The Future Interfaces Group, part of the school’s Human-Computer Interaction Institute, combined a gaze predictor with a smartphone’s motion sensors to enable commands. As in: Look at a notification to lock it in, then flick the phone to the left to dismiss it or to the right to respond. Or move the phone closer to enlarge an image or away to disengage the gaze control. And that leaves one hand free for other tasks – like sipping your latte.
Google’s adaptation, a free app called Look to Speak, featured recently in an Oscars advertisement, is an eyes-only technology developed for people with disabilities. Try the Android-only app and you’ll see how EyeMU’s simple hand movements could make a difference.
“The big tech companies like Google and Apple have gotten pretty close with gaze prediction,” says Chris Harrison, director of the Future Interfaces Group, “but just staring at something alone doesn’t get your there. The real innovation in this project is the addition of a second modality, such as flicking the phone left or right, combined with gaze prediction. That’s what makes it powerful. It seems so obvious in retrospect.”
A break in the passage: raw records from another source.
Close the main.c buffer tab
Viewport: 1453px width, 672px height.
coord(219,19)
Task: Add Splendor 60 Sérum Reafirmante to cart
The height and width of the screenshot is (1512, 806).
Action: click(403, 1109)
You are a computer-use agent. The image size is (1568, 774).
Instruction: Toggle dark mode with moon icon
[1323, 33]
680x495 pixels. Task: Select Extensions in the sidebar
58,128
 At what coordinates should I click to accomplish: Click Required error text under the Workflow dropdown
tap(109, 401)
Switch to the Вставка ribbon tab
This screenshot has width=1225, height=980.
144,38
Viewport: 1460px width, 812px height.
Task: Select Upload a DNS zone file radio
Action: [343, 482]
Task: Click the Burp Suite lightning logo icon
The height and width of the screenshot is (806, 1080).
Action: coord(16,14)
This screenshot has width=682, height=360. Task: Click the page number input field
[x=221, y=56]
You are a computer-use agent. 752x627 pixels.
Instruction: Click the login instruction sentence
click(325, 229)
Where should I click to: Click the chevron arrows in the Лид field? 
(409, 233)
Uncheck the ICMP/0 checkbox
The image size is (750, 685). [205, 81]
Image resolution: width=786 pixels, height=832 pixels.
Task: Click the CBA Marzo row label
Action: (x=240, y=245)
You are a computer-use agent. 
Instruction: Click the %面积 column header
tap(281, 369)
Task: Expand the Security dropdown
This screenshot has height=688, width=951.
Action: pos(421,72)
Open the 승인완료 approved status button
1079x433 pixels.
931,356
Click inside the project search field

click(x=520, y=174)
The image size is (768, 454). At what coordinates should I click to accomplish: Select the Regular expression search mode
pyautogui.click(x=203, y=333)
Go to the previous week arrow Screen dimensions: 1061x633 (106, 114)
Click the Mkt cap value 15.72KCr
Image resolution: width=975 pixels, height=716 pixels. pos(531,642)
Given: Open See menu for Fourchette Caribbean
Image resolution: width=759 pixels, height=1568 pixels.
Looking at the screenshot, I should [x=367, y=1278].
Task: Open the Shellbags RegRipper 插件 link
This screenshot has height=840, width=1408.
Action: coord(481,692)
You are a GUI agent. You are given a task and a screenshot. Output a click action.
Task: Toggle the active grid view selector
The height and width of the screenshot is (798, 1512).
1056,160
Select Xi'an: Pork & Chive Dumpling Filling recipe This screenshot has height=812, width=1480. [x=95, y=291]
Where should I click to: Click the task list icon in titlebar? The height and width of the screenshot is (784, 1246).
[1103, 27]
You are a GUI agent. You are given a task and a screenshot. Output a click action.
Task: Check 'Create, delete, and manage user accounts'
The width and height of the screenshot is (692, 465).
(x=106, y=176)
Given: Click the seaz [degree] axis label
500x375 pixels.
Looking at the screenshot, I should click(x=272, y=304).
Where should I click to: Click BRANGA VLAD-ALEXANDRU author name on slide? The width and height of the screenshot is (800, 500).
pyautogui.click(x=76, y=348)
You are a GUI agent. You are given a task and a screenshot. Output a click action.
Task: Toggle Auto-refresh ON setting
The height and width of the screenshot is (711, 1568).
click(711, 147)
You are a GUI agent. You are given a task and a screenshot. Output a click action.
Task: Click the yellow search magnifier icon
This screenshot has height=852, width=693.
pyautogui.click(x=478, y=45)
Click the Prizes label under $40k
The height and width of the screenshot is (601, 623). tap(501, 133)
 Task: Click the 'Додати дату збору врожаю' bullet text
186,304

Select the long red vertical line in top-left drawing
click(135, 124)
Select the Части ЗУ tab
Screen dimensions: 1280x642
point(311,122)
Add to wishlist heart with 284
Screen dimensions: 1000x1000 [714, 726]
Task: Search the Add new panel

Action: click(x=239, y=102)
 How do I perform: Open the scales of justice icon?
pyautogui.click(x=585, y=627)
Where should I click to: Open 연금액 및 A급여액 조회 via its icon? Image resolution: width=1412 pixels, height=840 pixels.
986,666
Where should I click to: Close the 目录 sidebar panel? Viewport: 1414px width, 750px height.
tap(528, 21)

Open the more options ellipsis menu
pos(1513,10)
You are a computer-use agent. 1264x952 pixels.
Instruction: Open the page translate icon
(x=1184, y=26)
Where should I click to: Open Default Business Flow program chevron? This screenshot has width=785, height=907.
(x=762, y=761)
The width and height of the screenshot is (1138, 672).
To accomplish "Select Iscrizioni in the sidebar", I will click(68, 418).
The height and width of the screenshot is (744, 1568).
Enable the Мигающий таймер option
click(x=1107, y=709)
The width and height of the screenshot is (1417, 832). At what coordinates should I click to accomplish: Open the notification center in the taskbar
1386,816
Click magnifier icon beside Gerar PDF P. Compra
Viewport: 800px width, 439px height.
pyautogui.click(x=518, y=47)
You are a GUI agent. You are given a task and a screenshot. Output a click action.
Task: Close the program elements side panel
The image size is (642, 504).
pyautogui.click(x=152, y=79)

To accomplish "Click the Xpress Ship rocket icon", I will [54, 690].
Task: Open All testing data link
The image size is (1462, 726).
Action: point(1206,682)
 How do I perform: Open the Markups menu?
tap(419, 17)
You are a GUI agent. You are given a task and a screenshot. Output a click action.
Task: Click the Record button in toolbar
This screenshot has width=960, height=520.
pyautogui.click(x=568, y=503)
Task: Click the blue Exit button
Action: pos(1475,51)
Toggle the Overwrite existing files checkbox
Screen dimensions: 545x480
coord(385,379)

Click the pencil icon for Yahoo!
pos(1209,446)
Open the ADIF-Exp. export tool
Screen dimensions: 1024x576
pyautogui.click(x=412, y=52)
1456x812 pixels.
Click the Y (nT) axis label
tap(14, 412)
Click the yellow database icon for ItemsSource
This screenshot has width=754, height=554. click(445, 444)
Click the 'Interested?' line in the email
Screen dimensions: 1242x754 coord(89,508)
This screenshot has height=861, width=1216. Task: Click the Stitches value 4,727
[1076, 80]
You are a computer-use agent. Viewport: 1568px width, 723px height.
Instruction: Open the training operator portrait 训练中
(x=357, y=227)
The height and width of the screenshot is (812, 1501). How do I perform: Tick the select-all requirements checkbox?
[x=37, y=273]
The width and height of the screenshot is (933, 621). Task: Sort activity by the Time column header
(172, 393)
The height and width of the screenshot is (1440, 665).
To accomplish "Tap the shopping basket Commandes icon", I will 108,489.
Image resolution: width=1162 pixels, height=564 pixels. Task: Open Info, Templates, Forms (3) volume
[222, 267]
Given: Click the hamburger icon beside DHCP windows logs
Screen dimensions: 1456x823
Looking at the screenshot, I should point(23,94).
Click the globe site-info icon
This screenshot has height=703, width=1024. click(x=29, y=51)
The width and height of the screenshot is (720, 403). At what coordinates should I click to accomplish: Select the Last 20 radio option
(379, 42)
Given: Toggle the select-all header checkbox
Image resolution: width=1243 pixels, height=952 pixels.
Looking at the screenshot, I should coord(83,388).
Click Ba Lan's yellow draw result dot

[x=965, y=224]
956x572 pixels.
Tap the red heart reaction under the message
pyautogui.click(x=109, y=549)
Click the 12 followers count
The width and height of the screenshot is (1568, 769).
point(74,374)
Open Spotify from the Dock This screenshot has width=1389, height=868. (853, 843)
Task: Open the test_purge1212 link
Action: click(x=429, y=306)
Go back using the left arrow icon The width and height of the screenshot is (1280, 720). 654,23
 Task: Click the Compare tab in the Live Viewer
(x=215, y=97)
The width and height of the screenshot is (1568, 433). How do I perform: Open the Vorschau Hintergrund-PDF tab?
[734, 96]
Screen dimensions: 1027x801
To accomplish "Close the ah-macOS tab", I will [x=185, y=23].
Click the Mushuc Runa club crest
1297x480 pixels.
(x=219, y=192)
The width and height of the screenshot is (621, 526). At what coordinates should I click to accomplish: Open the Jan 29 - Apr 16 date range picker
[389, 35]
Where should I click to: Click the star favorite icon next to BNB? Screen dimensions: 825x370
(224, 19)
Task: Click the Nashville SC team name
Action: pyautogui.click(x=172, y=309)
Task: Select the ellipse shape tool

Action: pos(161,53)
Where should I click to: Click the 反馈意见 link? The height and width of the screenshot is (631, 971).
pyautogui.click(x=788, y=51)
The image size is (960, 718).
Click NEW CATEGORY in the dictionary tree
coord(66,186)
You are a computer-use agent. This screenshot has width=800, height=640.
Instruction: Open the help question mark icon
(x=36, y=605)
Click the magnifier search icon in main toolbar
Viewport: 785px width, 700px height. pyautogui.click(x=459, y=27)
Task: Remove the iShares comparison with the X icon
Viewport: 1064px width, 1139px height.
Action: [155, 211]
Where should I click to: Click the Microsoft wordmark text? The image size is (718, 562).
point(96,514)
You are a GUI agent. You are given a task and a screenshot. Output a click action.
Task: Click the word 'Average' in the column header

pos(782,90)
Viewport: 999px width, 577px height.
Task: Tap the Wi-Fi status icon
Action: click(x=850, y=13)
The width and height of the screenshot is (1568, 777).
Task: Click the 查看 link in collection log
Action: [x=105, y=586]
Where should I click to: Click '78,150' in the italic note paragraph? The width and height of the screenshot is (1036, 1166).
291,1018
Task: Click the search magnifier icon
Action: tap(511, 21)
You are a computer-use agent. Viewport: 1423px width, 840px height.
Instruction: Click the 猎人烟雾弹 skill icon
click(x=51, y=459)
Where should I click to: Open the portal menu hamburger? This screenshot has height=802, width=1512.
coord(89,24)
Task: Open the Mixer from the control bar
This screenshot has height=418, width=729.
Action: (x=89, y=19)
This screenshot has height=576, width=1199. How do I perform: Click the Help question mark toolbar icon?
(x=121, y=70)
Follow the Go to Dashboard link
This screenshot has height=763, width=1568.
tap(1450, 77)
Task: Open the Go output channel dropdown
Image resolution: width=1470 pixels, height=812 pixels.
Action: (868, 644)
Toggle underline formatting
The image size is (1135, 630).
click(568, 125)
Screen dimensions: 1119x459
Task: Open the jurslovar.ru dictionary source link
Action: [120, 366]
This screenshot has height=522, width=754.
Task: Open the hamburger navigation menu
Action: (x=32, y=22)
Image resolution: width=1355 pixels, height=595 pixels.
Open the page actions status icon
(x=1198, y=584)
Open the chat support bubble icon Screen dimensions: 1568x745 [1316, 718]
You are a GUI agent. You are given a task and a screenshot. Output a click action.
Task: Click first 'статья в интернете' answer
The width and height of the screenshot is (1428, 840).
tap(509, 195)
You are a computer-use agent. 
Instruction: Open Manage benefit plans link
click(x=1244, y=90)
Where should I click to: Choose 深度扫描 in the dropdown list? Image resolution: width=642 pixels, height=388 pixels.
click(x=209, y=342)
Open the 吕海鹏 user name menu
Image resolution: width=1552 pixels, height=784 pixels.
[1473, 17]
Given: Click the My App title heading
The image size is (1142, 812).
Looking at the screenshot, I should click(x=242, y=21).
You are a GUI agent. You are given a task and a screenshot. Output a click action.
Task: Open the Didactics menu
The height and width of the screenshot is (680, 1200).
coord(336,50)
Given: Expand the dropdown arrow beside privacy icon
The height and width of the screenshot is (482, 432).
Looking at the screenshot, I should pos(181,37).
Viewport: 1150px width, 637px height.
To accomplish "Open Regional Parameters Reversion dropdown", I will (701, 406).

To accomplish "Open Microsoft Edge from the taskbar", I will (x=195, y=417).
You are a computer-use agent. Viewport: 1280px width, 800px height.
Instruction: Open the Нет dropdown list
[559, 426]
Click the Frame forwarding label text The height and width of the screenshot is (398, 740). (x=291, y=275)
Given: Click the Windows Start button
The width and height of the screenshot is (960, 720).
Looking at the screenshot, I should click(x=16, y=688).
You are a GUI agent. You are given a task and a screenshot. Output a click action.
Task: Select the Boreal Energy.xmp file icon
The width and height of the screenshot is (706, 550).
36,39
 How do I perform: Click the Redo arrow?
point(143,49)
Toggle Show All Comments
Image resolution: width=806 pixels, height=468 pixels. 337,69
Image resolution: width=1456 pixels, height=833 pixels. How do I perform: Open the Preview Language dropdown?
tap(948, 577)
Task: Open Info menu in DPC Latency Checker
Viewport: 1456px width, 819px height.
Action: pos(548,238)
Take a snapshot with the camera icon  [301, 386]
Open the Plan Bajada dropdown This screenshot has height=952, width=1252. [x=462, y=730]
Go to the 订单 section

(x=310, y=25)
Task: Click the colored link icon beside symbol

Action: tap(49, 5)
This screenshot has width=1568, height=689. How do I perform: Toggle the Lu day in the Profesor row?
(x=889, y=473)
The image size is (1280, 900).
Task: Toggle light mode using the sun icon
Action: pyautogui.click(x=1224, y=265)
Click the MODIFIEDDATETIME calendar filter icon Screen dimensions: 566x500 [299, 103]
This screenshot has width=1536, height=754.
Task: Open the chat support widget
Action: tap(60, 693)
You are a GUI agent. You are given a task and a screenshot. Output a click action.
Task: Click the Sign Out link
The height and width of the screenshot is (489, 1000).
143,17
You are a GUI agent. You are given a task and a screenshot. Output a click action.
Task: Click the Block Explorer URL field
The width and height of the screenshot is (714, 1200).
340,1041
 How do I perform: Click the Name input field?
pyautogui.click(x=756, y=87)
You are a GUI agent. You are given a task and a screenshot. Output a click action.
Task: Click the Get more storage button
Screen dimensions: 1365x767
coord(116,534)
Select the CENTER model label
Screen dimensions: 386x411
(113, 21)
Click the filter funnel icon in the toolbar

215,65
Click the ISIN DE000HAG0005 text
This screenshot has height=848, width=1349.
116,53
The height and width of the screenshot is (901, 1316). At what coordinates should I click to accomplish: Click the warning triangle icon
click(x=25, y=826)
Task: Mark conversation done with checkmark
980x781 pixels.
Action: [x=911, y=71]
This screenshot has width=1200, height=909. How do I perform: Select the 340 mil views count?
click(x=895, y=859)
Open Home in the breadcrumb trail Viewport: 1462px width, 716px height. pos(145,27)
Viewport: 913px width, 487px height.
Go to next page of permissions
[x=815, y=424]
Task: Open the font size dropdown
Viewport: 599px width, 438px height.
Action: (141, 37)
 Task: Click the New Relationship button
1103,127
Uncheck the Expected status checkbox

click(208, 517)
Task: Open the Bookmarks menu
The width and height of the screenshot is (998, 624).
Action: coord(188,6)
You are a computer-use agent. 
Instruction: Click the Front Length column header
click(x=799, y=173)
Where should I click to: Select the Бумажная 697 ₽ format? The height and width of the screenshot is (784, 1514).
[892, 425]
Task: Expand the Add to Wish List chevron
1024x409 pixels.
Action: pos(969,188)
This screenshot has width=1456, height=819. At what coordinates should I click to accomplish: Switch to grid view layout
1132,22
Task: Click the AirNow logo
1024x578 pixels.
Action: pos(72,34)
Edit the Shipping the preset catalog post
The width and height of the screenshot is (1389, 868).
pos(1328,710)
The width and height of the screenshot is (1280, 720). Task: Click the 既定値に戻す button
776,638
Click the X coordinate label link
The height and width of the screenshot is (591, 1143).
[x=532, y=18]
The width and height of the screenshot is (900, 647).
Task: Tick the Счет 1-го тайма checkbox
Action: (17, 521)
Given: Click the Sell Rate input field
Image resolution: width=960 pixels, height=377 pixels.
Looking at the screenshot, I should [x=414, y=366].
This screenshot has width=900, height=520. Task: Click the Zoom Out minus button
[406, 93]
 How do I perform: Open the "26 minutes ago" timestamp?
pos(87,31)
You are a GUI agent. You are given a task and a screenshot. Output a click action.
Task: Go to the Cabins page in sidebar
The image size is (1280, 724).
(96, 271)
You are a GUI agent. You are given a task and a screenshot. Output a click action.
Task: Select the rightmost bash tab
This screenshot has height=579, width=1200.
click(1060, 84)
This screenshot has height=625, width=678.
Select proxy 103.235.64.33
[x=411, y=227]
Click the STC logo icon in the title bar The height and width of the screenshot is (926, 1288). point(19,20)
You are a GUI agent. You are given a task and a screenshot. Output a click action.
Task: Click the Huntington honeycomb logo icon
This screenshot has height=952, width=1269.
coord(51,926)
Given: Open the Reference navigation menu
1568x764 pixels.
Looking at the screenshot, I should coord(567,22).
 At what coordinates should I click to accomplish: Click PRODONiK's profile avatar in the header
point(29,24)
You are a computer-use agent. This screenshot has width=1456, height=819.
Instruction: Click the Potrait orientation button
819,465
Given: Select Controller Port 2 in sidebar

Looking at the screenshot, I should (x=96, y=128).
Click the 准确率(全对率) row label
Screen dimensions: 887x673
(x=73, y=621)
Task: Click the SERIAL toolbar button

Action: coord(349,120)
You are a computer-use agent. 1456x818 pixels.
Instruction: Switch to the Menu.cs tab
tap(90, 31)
Getting gaze analysis and prediction to accurately control a smartphone has been elusive. Andy Kong, a Carnegie Mellon senior computer science major, wrote a program as an alternative to commercial eye-tracking technologies that uses a laptop’s camera to track the user’s eyes, which then control on-screen cursor movement. This proved a foundation of EyeMU.
“Current phones only respond when we ask them for things, whether by speech, taps, or button clicks,” says Kong. “If the phone is widely used now, imagine how much more useful it would be if we could predict what the user wanted by analyzing gaze or other biometrics.”